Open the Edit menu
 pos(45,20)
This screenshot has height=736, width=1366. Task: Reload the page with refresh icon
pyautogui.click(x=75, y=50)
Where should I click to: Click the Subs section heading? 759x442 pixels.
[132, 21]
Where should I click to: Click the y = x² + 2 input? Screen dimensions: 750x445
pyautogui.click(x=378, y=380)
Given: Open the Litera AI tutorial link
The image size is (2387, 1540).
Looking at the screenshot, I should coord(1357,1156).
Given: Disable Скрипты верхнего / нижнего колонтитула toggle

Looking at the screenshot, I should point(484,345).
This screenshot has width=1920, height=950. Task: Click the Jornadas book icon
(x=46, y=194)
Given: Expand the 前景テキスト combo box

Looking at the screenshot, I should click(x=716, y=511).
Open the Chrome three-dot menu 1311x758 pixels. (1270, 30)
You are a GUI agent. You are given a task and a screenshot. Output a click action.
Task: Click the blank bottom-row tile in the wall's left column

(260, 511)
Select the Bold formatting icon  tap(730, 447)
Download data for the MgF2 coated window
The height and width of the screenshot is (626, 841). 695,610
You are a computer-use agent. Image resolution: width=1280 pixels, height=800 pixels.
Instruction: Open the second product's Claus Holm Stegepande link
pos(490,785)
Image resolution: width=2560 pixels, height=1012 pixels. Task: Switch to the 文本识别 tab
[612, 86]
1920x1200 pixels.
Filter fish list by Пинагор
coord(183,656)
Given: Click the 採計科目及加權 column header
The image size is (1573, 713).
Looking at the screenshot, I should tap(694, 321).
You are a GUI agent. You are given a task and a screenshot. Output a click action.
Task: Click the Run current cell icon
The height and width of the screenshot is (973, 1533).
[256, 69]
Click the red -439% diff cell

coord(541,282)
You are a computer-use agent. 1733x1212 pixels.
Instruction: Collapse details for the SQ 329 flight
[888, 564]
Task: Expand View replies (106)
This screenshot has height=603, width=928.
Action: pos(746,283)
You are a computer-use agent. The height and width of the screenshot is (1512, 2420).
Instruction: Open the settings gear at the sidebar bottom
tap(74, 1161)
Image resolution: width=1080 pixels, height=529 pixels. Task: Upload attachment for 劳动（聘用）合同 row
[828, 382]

━━━

> [PROMPT]:
Identify each line above that contains the word "pixels", and copy every one of those lines in full.

> [RESULT FOR THIS TASK]:
Where should I click to: Click the Subs section heading? 759x442 pixels.
Open the Chrome three-dot menu 1311x758 pixels. (1270, 30)
You are a computer-use agent. Image resolution: width=1280 pixels, height=800 pixels.
Image resolution: width=2560 pixels, height=1012 pixels. Task: Switch to the 文本识别 tab
1920x1200 pixels.
You are a computer-use agent. 1733x1212 pixels.
Image resolution: width=1080 pixels, height=529 pixels. Task: Upload attachment for 劳动（聘用）合同 row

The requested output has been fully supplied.